Texte à lire:
Quelques
bailleurs de fonds demandent qu’une application pour financement soit
accompagnée d’une analyse des coûts et des bénéfices. D’autres ne le font pas
(plus).
L’analyse
des coûts et des bénéfices pose des questions difficiles pour les projets de
développement social, à commencer de leur nécessité et utilité. Les auteurs du
cours retiennent qu’il s’agit de concepts originaires du secteur économique
privé qui sont tout à fait inappropriés aux investissements sociaux prévus des
projets de développement intégré.
Les calculs en peuvent devenir techniquement extrêmement complexes.
Par
exemple, en 2001 la
Commission Européenne a fait à son temps un appel d’offres pour la
réalisation d’une méthode pour analyser les coûts et les bénéfices relatifs à
la qualité de l’air dans le cadre du programme «Air Pur pour l’Europe (CAFE);»

Données fournies:
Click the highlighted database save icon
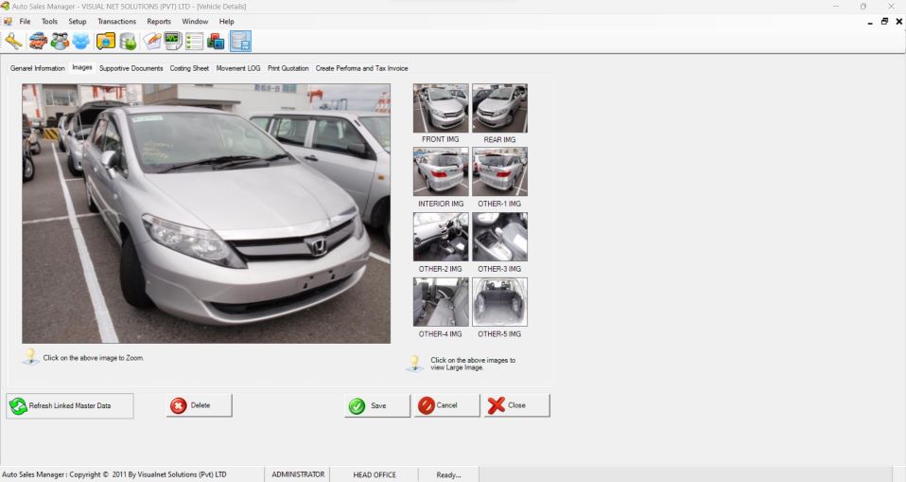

La consigne:
Selon le texte sur l'analyse des coûts et des bénéfices, en quelle année la Commission européenne a-t-elle lancé son appel d'offres ? Les lignes n'ont ici aucun rôle à jouer.

Réponse:
En 2001.